By the numbers, Uganda has 10 percent of the world’s total bird species, 50 percent of Africa’s bird species, and the tourism board says the country has 34 important bird watching areas, according to a report in the DailyMonitor.

Some of Uganda’s birds that attract birders from around the world live only in the country’s tropical forests and sightings are so rare, they’re described as “mythical,” according to AfricaGeographic. It is believed that some of the birds living in the remote forests may not even be classified yet.

Gray-crowned crane, ground hornbill, shoebill and Heuglin’s robin are some of the birds enthusiasts hope to catch a glimpse of when they come to Uganda.

Uganda may be one of the best bird-watching destinations in the world, according to the Rweteera Safari Park website, which draws bird lovers in with a simple introductory photo of a footpath disappearing into a forest. The message is: in here, there are birds. Come with us. We’ll show you.

That’s the overall message Uganda is trying to get out, and to that end the country will play host in 2016 to its first-ever avitourism event, the African Birding Expo.

Plans are being made way in advance — like a year and a half. The birding expo is scheduled for Nov. 27-29, 2016.

This event is the brainchild of Herbert Byaruhanga, a pioneer in Ugandan birding tourism. He is president of the Uganda Tourist Association and Chairman of the Uganda Safari Guides Association according to a report in eTurboNews.

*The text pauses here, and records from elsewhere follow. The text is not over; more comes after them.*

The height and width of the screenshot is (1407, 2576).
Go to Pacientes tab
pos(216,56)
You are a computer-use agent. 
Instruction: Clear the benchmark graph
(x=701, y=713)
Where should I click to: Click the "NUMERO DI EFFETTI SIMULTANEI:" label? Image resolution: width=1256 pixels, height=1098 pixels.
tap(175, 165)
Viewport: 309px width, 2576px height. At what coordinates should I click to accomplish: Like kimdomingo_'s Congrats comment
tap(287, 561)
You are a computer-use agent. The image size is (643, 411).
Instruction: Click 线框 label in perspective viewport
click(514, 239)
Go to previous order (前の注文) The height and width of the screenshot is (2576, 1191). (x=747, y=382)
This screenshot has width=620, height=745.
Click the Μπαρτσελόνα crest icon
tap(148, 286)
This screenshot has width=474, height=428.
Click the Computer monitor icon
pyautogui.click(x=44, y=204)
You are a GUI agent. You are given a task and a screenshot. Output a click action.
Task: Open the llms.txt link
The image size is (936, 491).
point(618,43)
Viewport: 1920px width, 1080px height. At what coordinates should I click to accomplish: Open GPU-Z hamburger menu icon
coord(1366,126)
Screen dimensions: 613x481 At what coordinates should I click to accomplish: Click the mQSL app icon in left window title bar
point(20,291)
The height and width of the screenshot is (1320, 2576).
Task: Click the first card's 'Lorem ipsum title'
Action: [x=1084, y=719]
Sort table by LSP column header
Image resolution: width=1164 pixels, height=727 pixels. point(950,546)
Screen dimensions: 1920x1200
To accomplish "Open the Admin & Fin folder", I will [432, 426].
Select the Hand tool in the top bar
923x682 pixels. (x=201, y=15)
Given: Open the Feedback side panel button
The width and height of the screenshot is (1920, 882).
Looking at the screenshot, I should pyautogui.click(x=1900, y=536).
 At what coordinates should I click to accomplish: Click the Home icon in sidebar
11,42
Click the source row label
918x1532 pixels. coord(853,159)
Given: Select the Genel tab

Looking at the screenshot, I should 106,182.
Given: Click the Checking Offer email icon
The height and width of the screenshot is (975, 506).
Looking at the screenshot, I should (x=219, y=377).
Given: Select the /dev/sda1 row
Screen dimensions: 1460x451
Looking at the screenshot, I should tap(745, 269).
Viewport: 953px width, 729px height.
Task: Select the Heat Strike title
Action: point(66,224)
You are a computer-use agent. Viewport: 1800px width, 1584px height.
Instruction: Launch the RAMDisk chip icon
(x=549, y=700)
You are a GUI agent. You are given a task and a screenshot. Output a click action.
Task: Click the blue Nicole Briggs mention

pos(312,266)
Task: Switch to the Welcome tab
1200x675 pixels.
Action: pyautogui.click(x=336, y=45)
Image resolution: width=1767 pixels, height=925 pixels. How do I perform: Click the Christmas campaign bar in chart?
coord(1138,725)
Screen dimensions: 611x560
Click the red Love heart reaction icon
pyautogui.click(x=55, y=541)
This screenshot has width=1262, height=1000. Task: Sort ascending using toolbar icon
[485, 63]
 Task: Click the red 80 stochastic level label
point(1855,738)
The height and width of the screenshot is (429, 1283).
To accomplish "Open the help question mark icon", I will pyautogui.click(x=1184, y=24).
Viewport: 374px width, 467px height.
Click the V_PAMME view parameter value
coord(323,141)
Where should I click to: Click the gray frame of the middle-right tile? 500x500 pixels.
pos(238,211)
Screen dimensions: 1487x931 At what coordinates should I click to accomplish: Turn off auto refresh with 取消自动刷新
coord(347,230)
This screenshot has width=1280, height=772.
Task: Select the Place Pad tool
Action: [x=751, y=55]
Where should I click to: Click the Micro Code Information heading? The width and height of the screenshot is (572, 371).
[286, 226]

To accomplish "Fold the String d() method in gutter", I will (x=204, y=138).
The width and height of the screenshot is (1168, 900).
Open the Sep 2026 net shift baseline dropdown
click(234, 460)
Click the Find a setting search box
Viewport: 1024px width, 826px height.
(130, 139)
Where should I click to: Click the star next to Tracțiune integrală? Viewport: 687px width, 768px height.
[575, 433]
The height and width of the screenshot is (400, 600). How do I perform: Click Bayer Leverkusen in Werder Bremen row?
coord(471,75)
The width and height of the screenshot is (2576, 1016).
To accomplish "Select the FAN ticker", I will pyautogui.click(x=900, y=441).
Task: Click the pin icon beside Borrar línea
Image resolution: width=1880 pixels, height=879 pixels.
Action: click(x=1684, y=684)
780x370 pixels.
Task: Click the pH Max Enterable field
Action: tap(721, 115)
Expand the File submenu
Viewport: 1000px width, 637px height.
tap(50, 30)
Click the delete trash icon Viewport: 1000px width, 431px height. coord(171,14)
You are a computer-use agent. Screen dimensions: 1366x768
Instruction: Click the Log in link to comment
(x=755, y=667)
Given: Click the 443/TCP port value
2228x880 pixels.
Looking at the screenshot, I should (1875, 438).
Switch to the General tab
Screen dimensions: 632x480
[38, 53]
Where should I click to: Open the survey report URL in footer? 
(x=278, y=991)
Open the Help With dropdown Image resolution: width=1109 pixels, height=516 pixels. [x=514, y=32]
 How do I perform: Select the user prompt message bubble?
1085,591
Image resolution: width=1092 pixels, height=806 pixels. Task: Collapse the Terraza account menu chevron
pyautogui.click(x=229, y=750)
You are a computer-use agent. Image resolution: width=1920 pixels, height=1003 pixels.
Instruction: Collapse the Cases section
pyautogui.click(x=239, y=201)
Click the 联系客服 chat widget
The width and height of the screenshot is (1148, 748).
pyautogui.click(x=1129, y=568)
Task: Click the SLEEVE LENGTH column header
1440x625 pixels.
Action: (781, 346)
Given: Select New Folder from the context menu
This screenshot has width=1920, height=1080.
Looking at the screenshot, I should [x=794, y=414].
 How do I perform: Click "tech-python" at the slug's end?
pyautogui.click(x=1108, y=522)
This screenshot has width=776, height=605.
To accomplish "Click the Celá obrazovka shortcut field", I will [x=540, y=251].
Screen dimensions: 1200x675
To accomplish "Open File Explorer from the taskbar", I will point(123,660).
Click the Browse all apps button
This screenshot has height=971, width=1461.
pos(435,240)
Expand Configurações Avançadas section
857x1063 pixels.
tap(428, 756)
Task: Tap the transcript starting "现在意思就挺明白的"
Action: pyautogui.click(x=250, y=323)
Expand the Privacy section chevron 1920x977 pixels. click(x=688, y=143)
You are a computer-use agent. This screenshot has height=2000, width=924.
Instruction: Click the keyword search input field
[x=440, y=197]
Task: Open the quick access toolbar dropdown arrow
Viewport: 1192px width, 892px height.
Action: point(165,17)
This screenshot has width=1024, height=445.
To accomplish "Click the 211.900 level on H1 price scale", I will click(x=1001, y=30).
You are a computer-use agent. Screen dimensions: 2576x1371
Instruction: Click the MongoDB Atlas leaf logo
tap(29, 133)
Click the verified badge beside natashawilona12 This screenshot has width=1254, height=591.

The bird-watching community in and outside Africa is being invited to attend the three-day event, including people who sell birding gear, cameras, binoculars and guide books, along with international travel writers, celebrities, the media, the public and other exhibitors.

The event is being held at the Entebbe botanical gardens, where scenes were filmed for the 1940s Tarzan films starring Johnny Weissmuller. The gardens are close to accommodations and area attractions.

The Uganda Tourism Board and Uganda Tourist Association is sponsoring the event, which was inspired by the annual British Bird Watching Expo, fondly described as the “Birders Glastonbury,” that Uganda has participated in since 1997, eTurboNews reports.

Ugandan clubs and organizations will be there including Wildlife Clubs of Uganda, Nature Uganda, Uganda Society, Uganda Young Birders’ Club, and Uganda Women Birders’ Club.

The birding expo will also include activities such as face painting of favorite birds, a bird quiz, imitating common bird calls, traditional dances, pre and post tours to experience Kampala’s night life, visits to cultural sites, and a taste of local cuisine.